US 11,909,731 B1
Dynamic and least-privilege access to secure network resources using ephemeral credentials
Tomer Dayan, Petach-Tikva (IL); Ofir Iluz, Petach-Tikva (IL); and Yaron Nisimov, Petach-Tikva (IL)
Assigned to CYBERARK SOFTWARE LTD, Petach-Tikva (IL)
Filed by CyberArk Software Ltd., Petach-Tikva (IL)
Filed on Nov. 29, 2022, as Appl. No. 18/059,737.

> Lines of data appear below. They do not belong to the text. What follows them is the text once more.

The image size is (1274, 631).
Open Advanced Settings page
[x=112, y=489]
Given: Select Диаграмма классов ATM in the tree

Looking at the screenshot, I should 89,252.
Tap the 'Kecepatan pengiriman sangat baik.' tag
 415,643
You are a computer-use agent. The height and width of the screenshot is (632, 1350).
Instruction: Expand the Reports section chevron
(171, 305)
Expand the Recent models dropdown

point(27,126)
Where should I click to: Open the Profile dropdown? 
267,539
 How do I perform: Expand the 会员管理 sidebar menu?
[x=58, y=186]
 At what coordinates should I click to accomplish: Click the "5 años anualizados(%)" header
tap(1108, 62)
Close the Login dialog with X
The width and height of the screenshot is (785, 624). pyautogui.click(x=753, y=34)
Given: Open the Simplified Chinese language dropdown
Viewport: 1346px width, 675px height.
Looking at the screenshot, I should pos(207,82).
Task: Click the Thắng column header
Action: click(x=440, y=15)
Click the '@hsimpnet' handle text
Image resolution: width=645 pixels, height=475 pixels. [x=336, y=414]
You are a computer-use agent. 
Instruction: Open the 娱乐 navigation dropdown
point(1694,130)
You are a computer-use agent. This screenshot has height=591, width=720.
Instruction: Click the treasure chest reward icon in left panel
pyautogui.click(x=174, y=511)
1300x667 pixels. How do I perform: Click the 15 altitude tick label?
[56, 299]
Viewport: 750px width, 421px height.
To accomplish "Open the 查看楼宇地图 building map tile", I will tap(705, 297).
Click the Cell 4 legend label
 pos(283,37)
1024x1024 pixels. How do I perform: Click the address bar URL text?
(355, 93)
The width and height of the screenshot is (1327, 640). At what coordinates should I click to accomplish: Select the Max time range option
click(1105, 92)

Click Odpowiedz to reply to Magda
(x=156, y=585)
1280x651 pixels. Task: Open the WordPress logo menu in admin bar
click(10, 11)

Int. Cl. H04L 9/40 (2022.01)
CPC H04L 63/083 (2013.01) [H04L 63/0263 (2013.01)] 20 Claims
OG exemplary drawing
 
1. A non-transitory computer readable medium including instructions that, when executed by at least one processor, cause the at least one processor to perform operations for providing dynamic and least-privilege access to a network resource, the operations comprising:
receiving a request from a network identity to access a network resource;
authenticating the network identity using a native client and communication protocol, wherein the native client is configured for communicating transparently with the network resource, and wherein the authentication occurs using an agentless technique in an agentless environment;
authorizing the network identity based on one or more access policy, the one or more access policy comprising rules for network resource accessibility;
generating a least-privilege ephemeral account having ephemeral credentials, based on the one or more access policy and a minimum level of access needed to perform the request;
accessing the network resource using the ephemeral credentials; and
enabling the network identity to access the network resource using the least-privilege ephemeral account using the native client and communication protocol.